What do all of us with disabilities have in common? We see many different specialists, and often at that. When we come into a new waiting room for the first time, it's basically a routine by now. We fill out our paper work (if we didn't bring it in filled-out already... the over-achievers!) then we show our ID and insurance card, etc.

Finally, after all the questions and establishing yourself as a patient, imagine walking into the doctor's office and finding they have terrible service dog etiquette. We find it rude when adults and children bark at our dogs in public, but when someone with their M.D. is calling my dog over and asking questions in ways that make a handler go haywire (i.e. "What's wrong with you?" "Can I touch your dog?" "Does it bite?"), we want to get on with our appointment already. I never mind when the doctor comes in and "ooh's" or "ahh's" at my dog, but I prefer they keep it professional and save all dog-related questions for the end, instead of bombarding me with questions from the get-go.

Lily's handler often gets asked if she bites because she's a pit

Ever heard the phrase "do not separate service dog from handler."? Some teams have matching bracelets (handler and dog) with the phrase on it because it would potentially be dangerous for the disabled handler to be without their medical equipment. Some doctor's offices will try to make me leave my service dog in the waiting room with my wife. They come up with a different excuse every time since they can't simply say "we don't want a dog back here." One of the best excuses I heard from a nurse was: "Your dog can't come back here because there are too many germs and he will get sick."

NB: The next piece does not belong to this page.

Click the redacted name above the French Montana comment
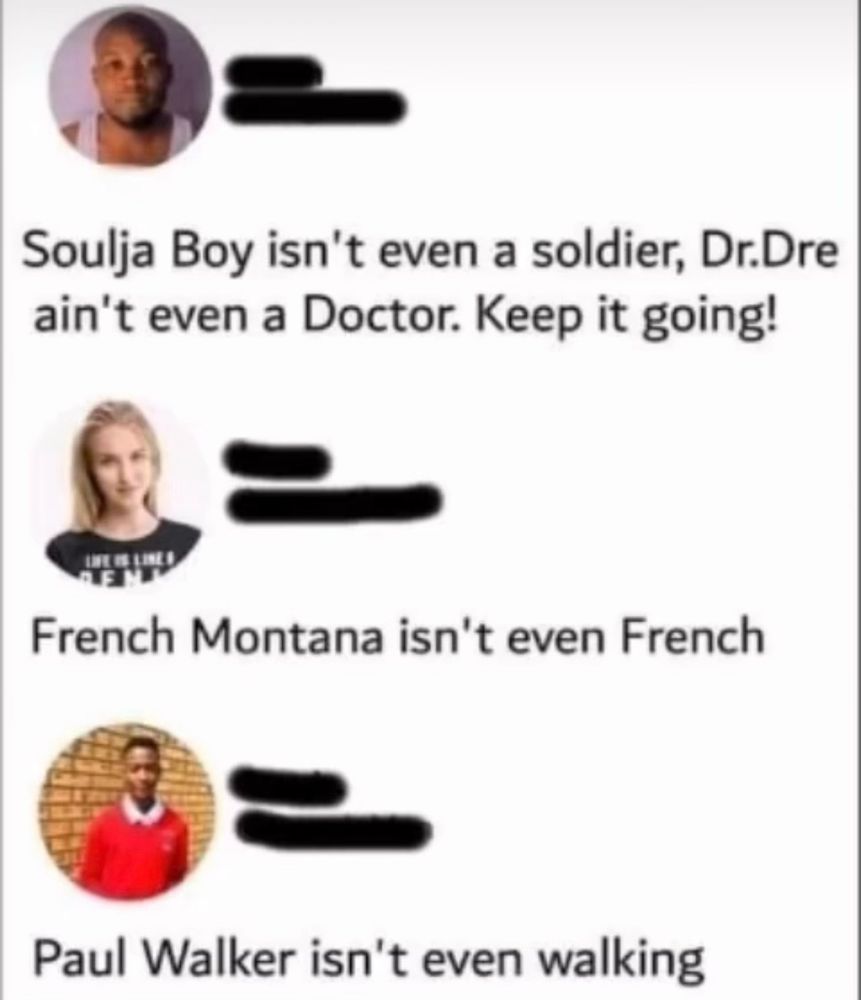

Service dog, Saxon, staying out of the way but still focusing on his handler during the appointment

For people with any type of anxiety, a doctor's office could be extremely triggering, making it even harder to separate from their service dog. Granted, there are some procedures/areas where dogs, and even service humans, cannot be and that is completely understandable. However, if the nurse simply doesn't like dogs, that's their own personal problem, unfortunately, because I'm not leaving my dog just for their contentment.

Service dog, Esther, in a doctor's office

When a patient is seeking help, it is extremely unprofessional and irritating for a doctor to make jokes about a service dog being aggressive or the cause of a medical issue.

Beatrice's handler fell down a flight of stairs, causing her to lose consciousness, and landed in glass. The doctors thought it was appropriate to joke about Beatrice being the cause of the accident, and saying she probably bit her handler's face.

Lastly, doctors should know that although it may be rare, young people are not immune to illnesses. For a doctor to look at a service dog handler and comment that they're "too young to have these problems" almost seems as if the doctor is unaware that chronic illnesses do not have an age limit.

Mikka during a 3-hour blood glucose screening

In conclusion, we will continue to spread awareness about service dogs, and the different types of service dogs, for our doctors.